Hey, cool pics! I really like the last one. Thanks for sharing!


----------



## Riverrat77 (Sep 7, 2007)

Great pictures of the "snow geese". Any bets on how many of those ugly suckers get tagged during the snow goose hunt this spring? :lol:


----------



## Moose Hollow (Apr 26, 2008)

Riverrat77 said:


> Great pictures of the "snow geese". Any bets on how many of those ugly suckers get tagged during the snow goose hunt this spring? :lol:


I think If I were you I would let those ones go.


----------



## huntinfool (Nov 1, 2007)

They look good and I bet i know where you found the Pelicans "Snow geese" LOL. I'm going back up there saturday afternoon maybe we will see you up there.


----------



## Hellsangler69 (Sep 26, 2007)

Great to see everyone's pics lately . It has been a fun to get out and taking some bird pics . I been on a learning curve but getting better at it .


----------



## Moose Hollow (Apr 26, 2008)

Hellsangler69 said:


> Great to see everyone's pics lately . It has been a fun to get out and taking some bird pics . I been on a learning curve but getting better at it .

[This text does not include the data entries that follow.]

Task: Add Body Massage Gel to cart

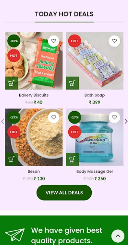Action: pyautogui.click(x=72, y=159)
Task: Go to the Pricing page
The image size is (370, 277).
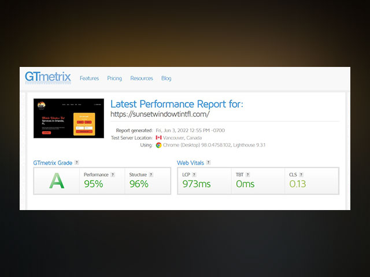Action: coord(114,78)
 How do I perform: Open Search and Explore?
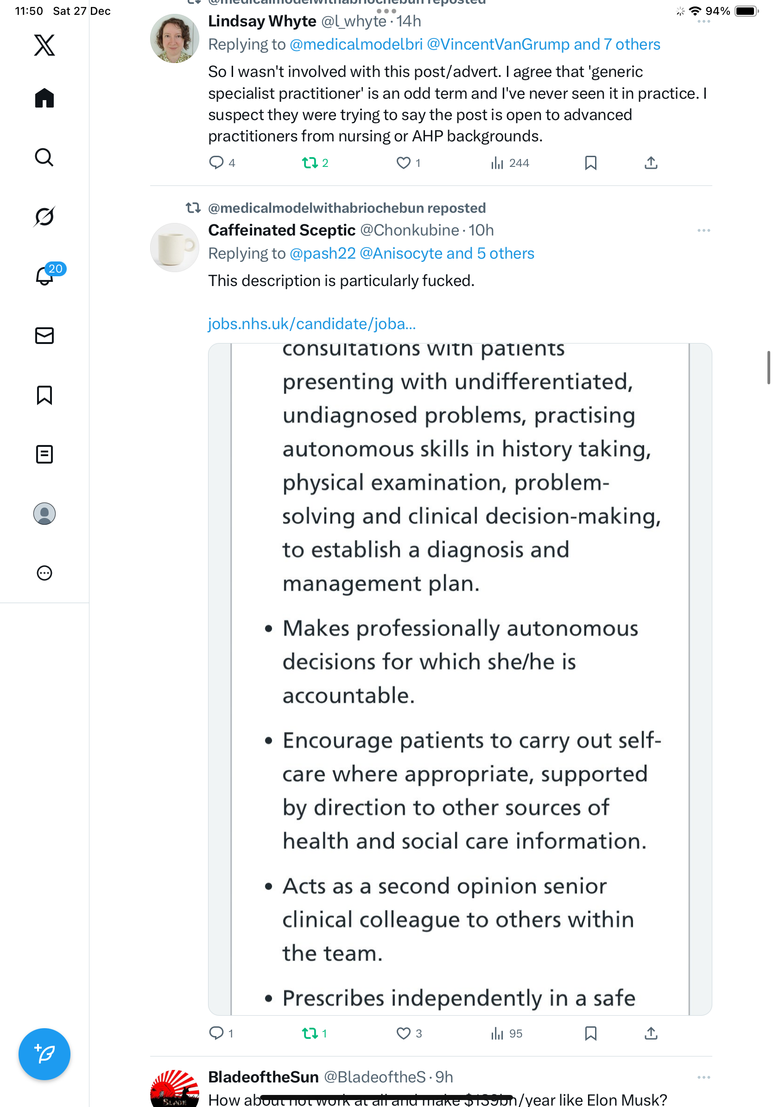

It is alot of fun but bird are a big learning curve.

Thershershark and huntinfool and a lot more of you guy's have really got it down well.

The best part of it for me is just getting out all the time and enjoying life in the outdoors
and meeting alot of good people.


----------



## Bax* (Dec 14, 2008)

Those are great pics!

But I do believe that the last one is a FAKE! Pheasants are a myth!!! No longer found in Utah


----------



## Moose Hollow (Apr 26, 2008)

Bax* said:


> Those are great pics!
> 
> But I do believe that the last one is a FAKE! Pheasants are a myth!!! No longer found in Utah


I know I was pretty suprised to see one myself up at farmington bay there were 3 hens with him.

I wished there were more around I miss those days.


----------



## dkhntrdstn (Sep 7, 2007)

The ring one is cool. nice job. the wood ducks are a dam pretty duck.


----------